Celisa Steele: [00:06:59] Knowles asserted that “Adults need to know why they need to learn something before undertaking to learn it.” That’s a quote from The Adult Learner book. I think that a lot of listeners might have heard this principle phrased as “What’s in it for me?”
Jeff Cobb: [00:07:18] The old WIIFM. Sometimes I boil it down to just start with “why.” This “why” point seems obvious. But, too often, at least in my experience, this principle is skipped over or only partially embraced.
Celisa Steele: [00:07:32] I’d say in my experience too.

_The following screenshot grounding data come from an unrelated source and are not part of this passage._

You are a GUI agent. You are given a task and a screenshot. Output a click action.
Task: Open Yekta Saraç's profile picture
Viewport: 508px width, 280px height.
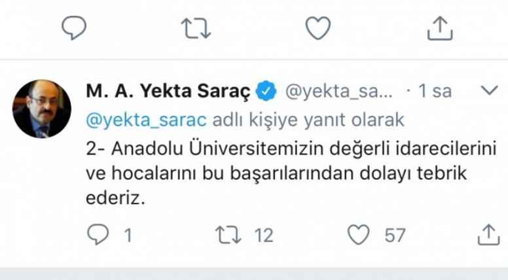[43, 109]
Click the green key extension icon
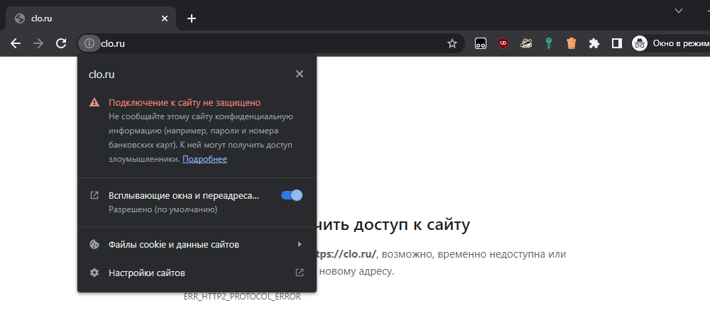The height and width of the screenshot is (313, 710). (549, 43)
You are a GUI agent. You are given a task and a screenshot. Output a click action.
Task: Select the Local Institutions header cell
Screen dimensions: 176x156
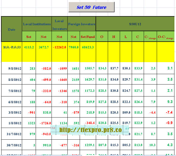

Jeff Cobb: [00:07:33] There you go. Letting this point guide you means beginning, as you might expect from us, with your marketing. That means not promotion only but a marketing approach that encompasses all four Ps. If you’re unsure of what the other Ps are, besides promotion, luckily for you, Celisa and I focused a podcast episode on the four Ps.
Celisa Steele: [00:08:10] Embracing this point also begins with doing the tracking, listening, and asking that’s necessary to understand what your learners need to know.
If you’re doing that homework to discover the learners’ needs up front, then the learning experiences you create will be grounded in this first point—adult learners need to know why they need to learn, whatever the topic or skill at hand is.
Celisa Steele
Jeff Cobb: [00:08:38] And we have a framework called the Market Insight Matrix that will help you structure your tracking, your listening, and asking efforts in a way that’s sustainable over the long haul.
Celisa Steele: [00:08:57] And so, once you answer the “why” and therefore you have some assurance that you’re making the right products and services, you’re still not done at this point about adult learners needing to know why. You also have to communicate the “why” to the learners. As you deliver a learning experience, you want to overtly tie the content or skills you’re teaching back to the outcomes and positive change that you know the learners are looking for.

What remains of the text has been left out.